Mexican manufacturing rose for third straight month
The pace of growth in Mexico’s manufacturing sector rose in December for the third straight month in a sign that the country’s factories are holding up amid a wider global slowdown, a survey showed on Wednesday.
The HSBC Mexico Manufacturing Purchasing Managers’ Index (PMI) rose to 57.1 in December, after adjusting for seasonal variation, up from 55.6 in November. December’s reading was the highest since the survey was launched in April 2011.
“This suggests that the competitiveness of the manufacturing sector is helping offset external headwinds,” said Sergio Martin, HSBC’s chief economist in Mexico.

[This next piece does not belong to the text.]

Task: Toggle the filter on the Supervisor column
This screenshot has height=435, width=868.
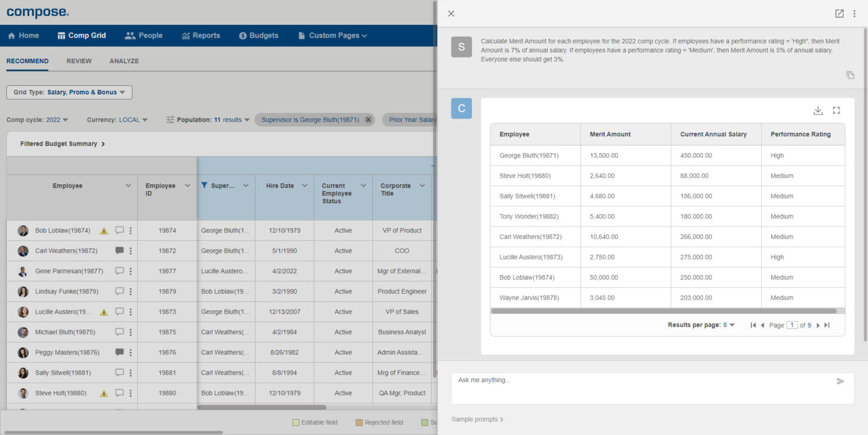Action: [x=204, y=185]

The rise in sentiment was lifted by the strongest monthly increase in new orders since the survey started.
The reading above 50 indicated factory activity continued to expand.
Mexico’s economy is expected to have grown around 3.9 percent in 2012, with growth seen slowing this year to 3.5 percent. U.S. demand for local exports has helped shield Mexico from a recession in Europe and slower growth in Asia.
Mexico sends almost 80 percent of its exports to the United States and its factories operate in near lock-step with their counterparts north of the border.
The survey’s component rating output also hit its highest since the study began, but the sub-index for employment fell to its lowest in 10 months.
Mexico’s jobless rate rose for the second month in a row in November to its highest since March.
The HSBC survey also showed input prices, or the cost of parts used in the manufacturing process, rose at their slowest pace in the survey’s 21-month series history.
Mexican inflation eased more than expected in early December as consumer prices continue to cool from a spike to a 2-1/2 year high in September.
The PMI index, compiled by Markit, is composed of five sub-indexes tracking changes in new orders, output, employment, suppliers’ delivery times and stocks of raw materials and finished goods.